Pakistani Banks Lead APAC with Strongest Stock Performance in 2024

Pakistani banks demonstrated exceptional performance in 2024, leading the Asia-Pacific (APAC) region with some of the best-performing stocks, according to data from S&P Global Market Intelligence. Four banks from Pakistan secured positions in the top 10 rankings, showcasing the resilience and strength of the country’s banking sector amid global economic challenges.

United Bank Limited (UBL) stood out with a total stock return of 159.7%, earning it the second spot among the region’s top-performing bank stocks. UBL’s market capitalization of $1.68 billion underscores its significance in the financial landscape. The bank was outperformed only by Indonesia’s Bank Artha Graha Internasional Tbk, which achieved a total return of 193.2% with a market capitalization of $270 million.

Pakistani banks benefited significantly from the country’s economic recovery in the latter half of 2024. After enduring a period of economic instability marked by inflation and declining investor confidence, Pakistan turned the corner with the help of an International Monetary Fund (IMF) funding program. The implementation of stringent fiscal and monetary policies, coupled with timely external payments and a smooth government transition, contributed to a rebound in the local stock market. Many banks that had previously experienced share price slumps recovered strongly, reflecting improved macroeconomic conditions.

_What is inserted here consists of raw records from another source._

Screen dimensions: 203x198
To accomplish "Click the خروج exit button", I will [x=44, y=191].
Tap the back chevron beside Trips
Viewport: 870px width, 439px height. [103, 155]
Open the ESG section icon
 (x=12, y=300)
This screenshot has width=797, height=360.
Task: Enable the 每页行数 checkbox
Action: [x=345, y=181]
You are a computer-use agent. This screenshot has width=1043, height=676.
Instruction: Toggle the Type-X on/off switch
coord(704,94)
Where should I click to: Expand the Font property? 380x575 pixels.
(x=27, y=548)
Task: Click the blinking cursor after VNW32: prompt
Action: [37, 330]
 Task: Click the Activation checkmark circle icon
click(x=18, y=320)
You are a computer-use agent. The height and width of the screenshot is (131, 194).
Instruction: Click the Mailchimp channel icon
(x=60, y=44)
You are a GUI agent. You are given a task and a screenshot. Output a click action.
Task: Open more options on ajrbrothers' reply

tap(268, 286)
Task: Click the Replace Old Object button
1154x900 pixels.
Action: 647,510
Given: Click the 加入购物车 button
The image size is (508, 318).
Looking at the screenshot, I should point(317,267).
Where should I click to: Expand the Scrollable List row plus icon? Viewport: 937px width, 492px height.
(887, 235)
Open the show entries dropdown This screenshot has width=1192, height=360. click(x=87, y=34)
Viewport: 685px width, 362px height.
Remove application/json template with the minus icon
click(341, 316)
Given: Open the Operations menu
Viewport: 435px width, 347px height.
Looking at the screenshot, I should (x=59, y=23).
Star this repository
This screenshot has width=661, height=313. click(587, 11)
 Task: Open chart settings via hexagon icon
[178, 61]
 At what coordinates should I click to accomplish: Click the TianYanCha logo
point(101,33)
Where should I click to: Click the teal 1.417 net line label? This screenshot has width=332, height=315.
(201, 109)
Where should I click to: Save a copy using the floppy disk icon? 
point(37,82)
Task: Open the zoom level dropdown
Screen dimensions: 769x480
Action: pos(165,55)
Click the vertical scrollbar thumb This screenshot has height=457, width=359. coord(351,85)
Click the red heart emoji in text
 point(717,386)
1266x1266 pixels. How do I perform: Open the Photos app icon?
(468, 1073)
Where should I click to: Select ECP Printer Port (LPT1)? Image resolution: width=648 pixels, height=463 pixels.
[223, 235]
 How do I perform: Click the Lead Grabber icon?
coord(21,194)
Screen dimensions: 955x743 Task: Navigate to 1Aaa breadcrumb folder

The resilience of Pakistani banks in 2024 was a bright spot for the region. While Japan was the only country with multiple entries in the top 10, including SBI Sumishin Net Bank Ltd and Rakuten Bank Ltd, other high performers came from Vietnam, Bangladesh, and the Philippines. Notably, no lenders from China or India made the top-performing list.

Mainland China’s Jilin Jiutai Rural Commercial Bank Corp Ltd recorded the worst stock performance in the region, with total returns falling by 52.9%. Other underperformers included Indonesia’s PT Bank Neo Commerce Tbk and PT Allo Bank Indonesia Tbk, with declines of 50% and 45.7%, respectively. Indian banks such as RBL Bank Ltd and IndusInd Bank Ltd also struggled, with total returns dropping between 38.0% and 43.1%.

China’s slowing economic growth and India’s subdued credit activity further weighed on their banking sectors. The Reserve Bank of India projected GDP growth at 6.6% for the fiscal year 2024–25, down from 8.2% in the previous fiscal year, reflecting broader economic challenges.

In contrast, Pakistan’s banking sector capitalized on the country’s improving economic fundamentals. According to Awais Ashraf, director of research at AKD Securities Ltd, sustained economic reforms are essential for maintaining this recovery and reducing poverty. The World Bank also emphasized the importance of continued reform implementation to ensure long-term stability and growth.

The APAC rankings, which focused on banks with market capitalizations above $100 million as of December 31, 2024, revealed that small-cap banks dominated the list. Only six of the top 15 performers surpassed a market capitalization of $1 billion, highlighting the ability of smaller institutions to navigate challenging environments effectively.

Pakistani banks’ performance reflects their resilience in a competitive and volatile financial landscape. Their success underscores the potential of emerging markets to drive regional growth, even as larger economies like China and India face economic headwinds. The recovery of Pakistan’s banking sector not only highlights the importance of adaptive strategies and investor confidence but also reinforces the critical role of macroeconomic stability in achieving sustained success.